Assignment: The exercise calls for exact output of the lines between the one that contains "This screenshot has width=1204, height=1007." and the end of the data, with both ends kept and pictures left out.

___ Exercise data ___

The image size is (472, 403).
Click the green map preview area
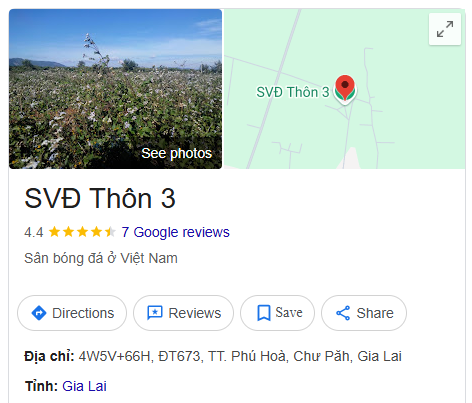tap(344, 89)
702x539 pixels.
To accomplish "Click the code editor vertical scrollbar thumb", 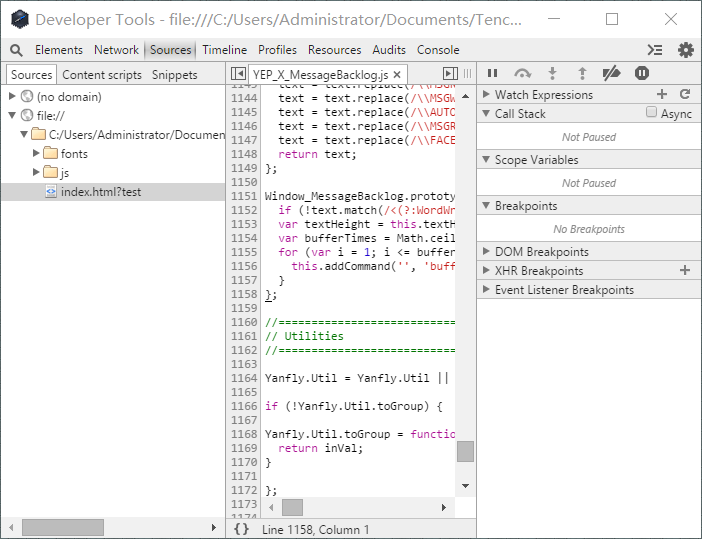I will pyautogui.click(x=465, y=451).
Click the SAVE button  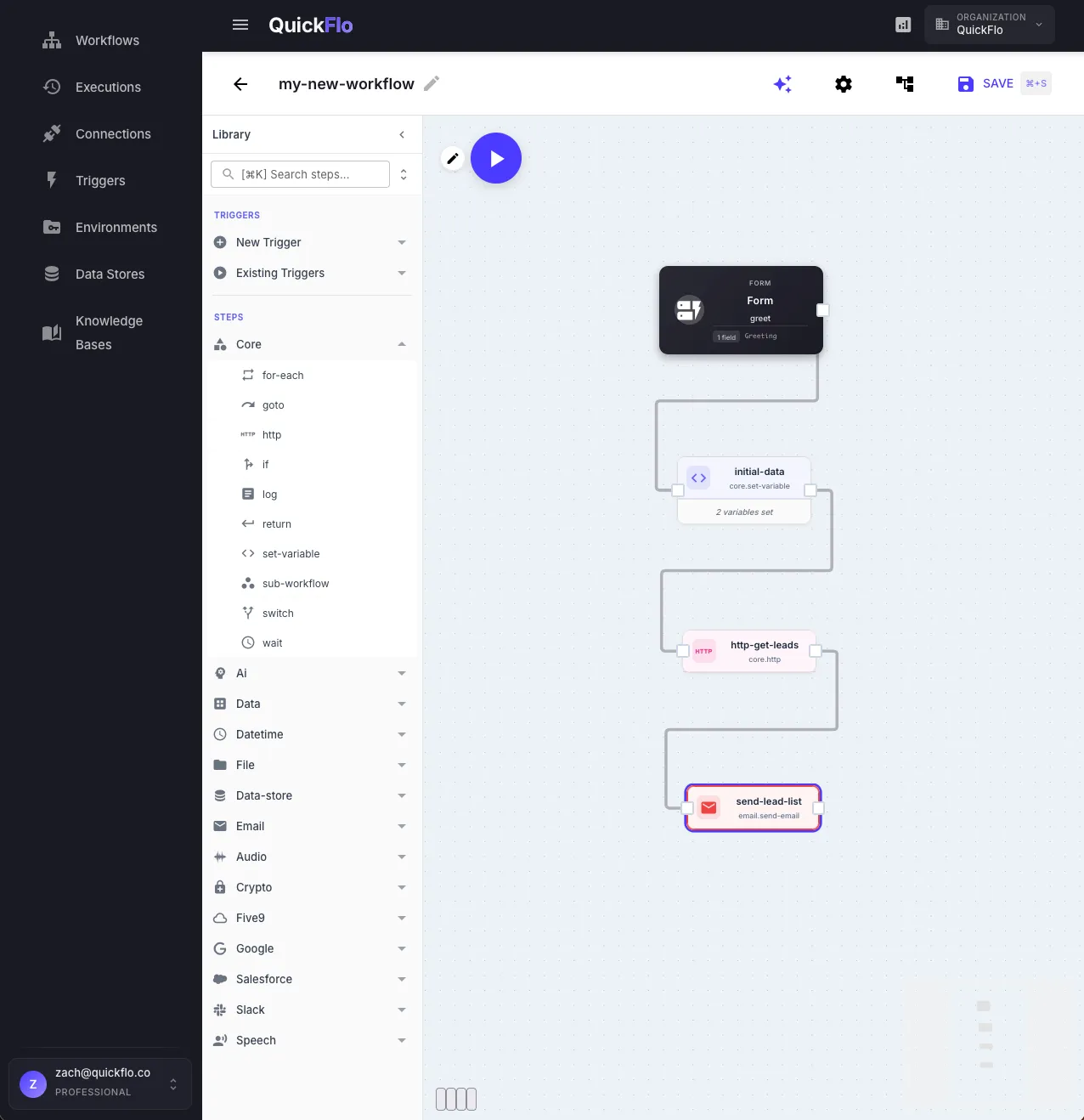coord(985,83)
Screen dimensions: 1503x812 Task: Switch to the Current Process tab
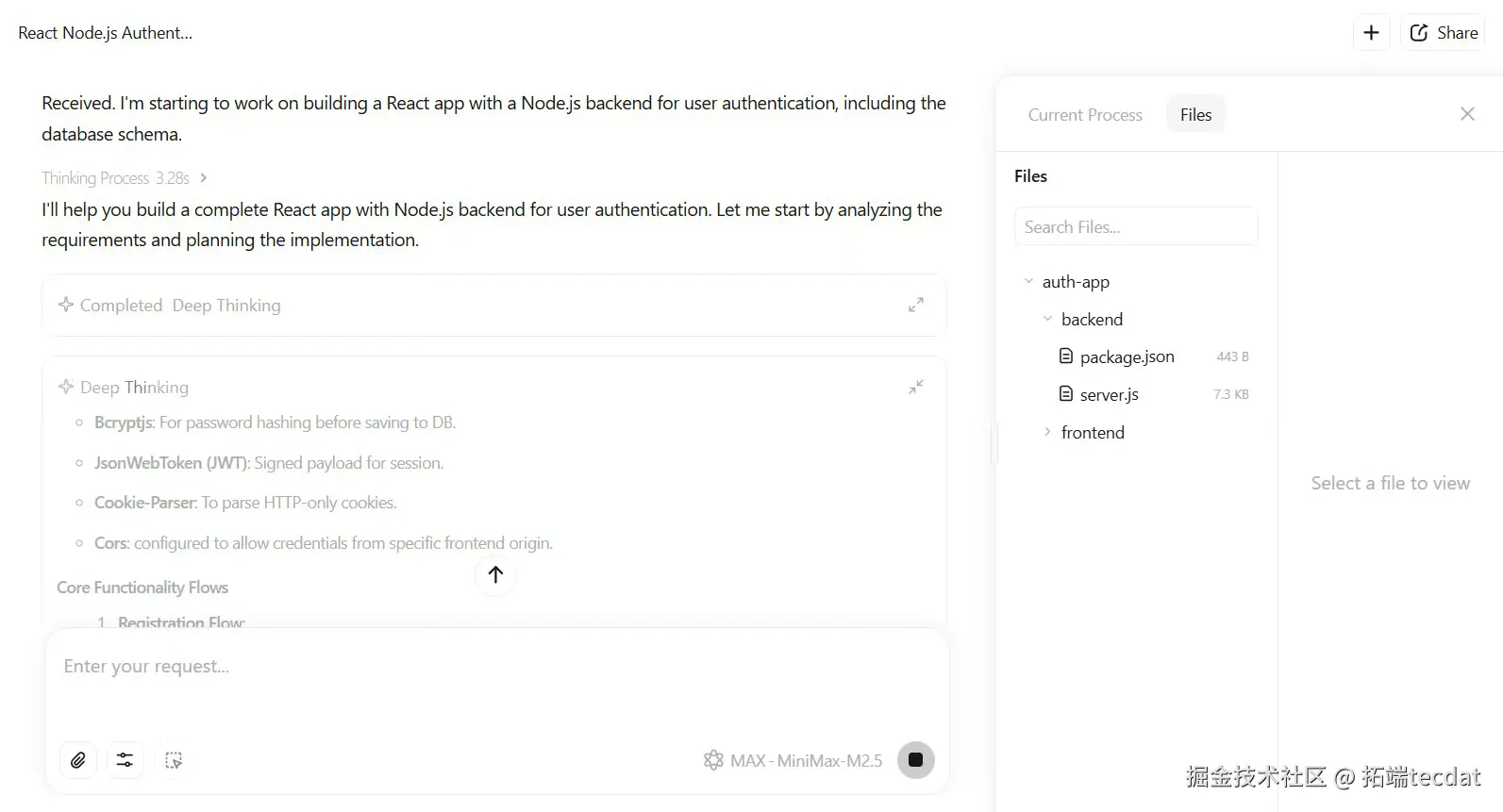pos(1085,115)
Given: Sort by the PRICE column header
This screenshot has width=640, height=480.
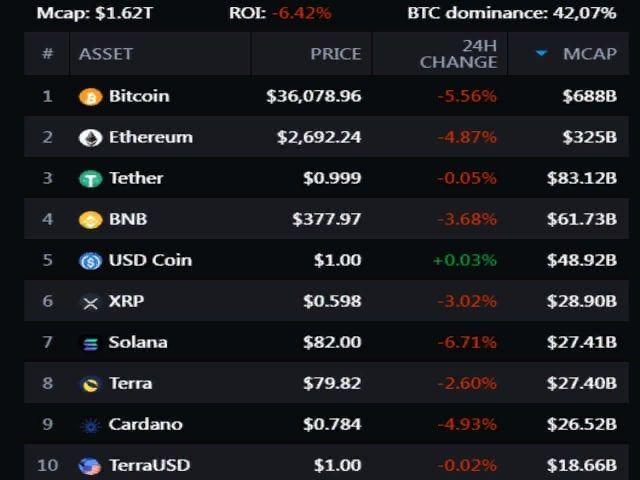Looking at the screenshot, I should click(335, 54).
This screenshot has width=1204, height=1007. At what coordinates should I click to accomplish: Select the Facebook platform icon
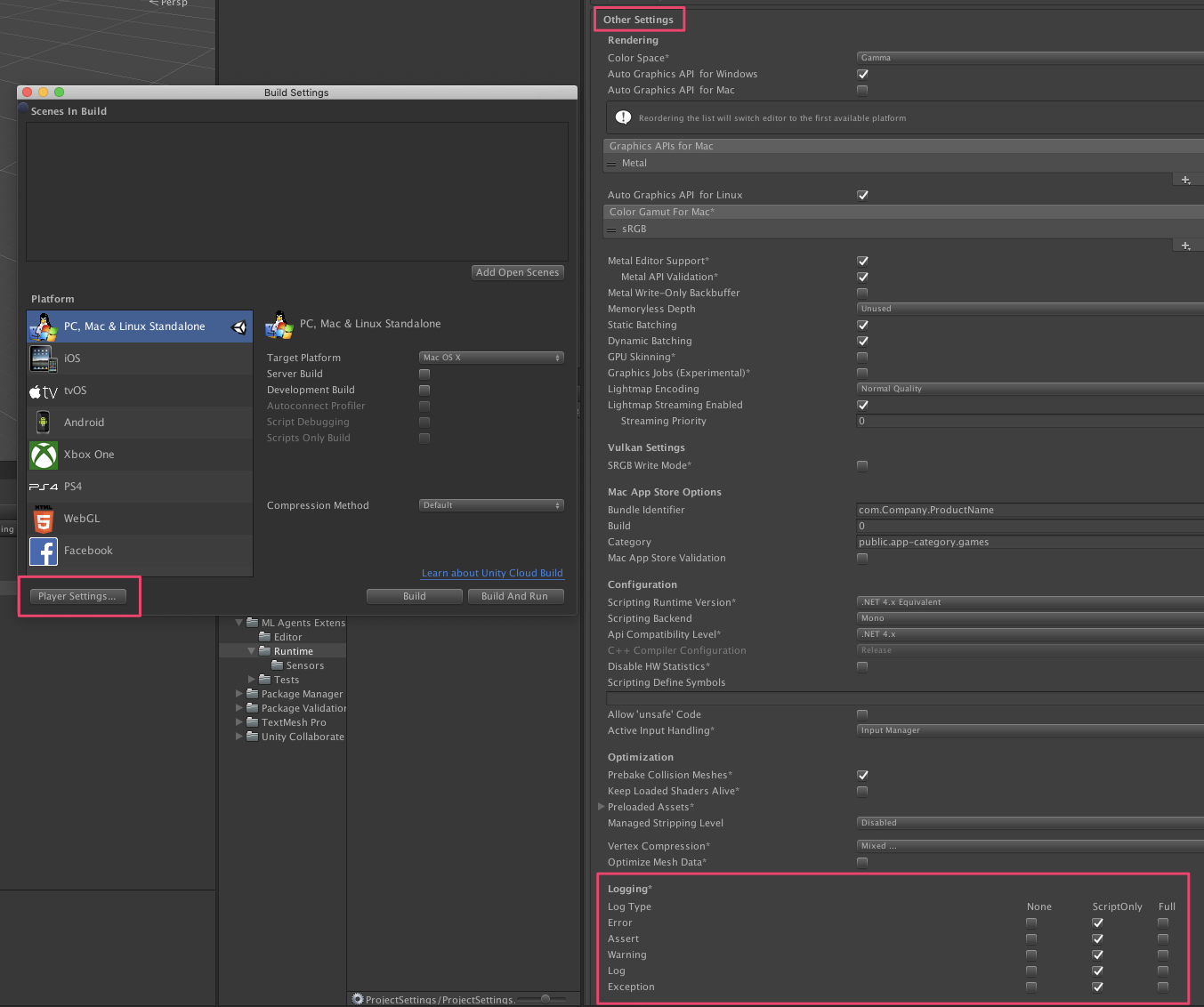click(x=43, y=552)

___

Output:
This screenshot has width=1204, height=1007. At what coordinates should I click to accomplish: Select the Facebook platform icon
click(x=43, y=552)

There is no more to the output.